JPCERTコーディネーションセンター(JPCERT/CC: Japan Computer Emergency Response Team Coordination Center)は1月8日、「JVN#57428125: プラネックス製MZK-DP300Nにおけるクロスサイトスクリプティングの脆弱性」において、プラネックスコミュニケーションズのWi-Fiルータ「ちびファイ4(MZK-DP300N)」に脆弱性が存在するとして、注意を喚起した。

この脆弱性を悪用されると、ログイン可能な攻撃者が設定を操作することで被害者のWebブラウザ上で任意のスクリプトを実行できる可能性がある。

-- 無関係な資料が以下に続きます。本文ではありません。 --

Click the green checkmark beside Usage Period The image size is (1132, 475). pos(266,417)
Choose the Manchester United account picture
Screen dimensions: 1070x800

  • JVN#57428125: プラネックス製MZK-DP300Nにおけるクロスサイトスクリプティングの脆弱性

    JVN#57428125: プラネックス製MZK-DP300Nにおけるクロスサイトスクリプティングの脆弱性

脆弱性に関する情報

脆弱性の情報(CVE)は次のとおり。

  • CVE-2025-21603 - クロスサイトスクリプティング(XSS: Cross-Site Scripting)の脆弱性。ログイン可能な攻撃者がデバイス設定を操作した場合、デバイスにログイン中の被害者が細工されたURLにアクセスした際にWebブラウザ上で任意のスクリプトを実行される可能性がある(CVSSスコア: 4.8)

脆弱性が存在する製品

脆弱性が存在する製品およびファームウェアバージョンは次のとおり。

  • MZK-DP300N 1.05およびこれ以前のファームウェアバージョン

セキュリティ脆弱性が修正された製品

セキュリティ脆弱性が修正された製品およびファームウェアバージョンは次のとおり。

  • MZK-DP300N 1.06

対象の脆弱性は攻撃にログインが必要なことから深刻度は警告(Warning)との評価にとどまる。デフォルトの管理者パスワードを一意で強力なものに変更している場合、侵害される可能性は低くなるものとみられる。しかしながらリスクを回避するため、当該製品の利用者には開発者の提供する情報に基づいてアップデートを適用することが推奨されている。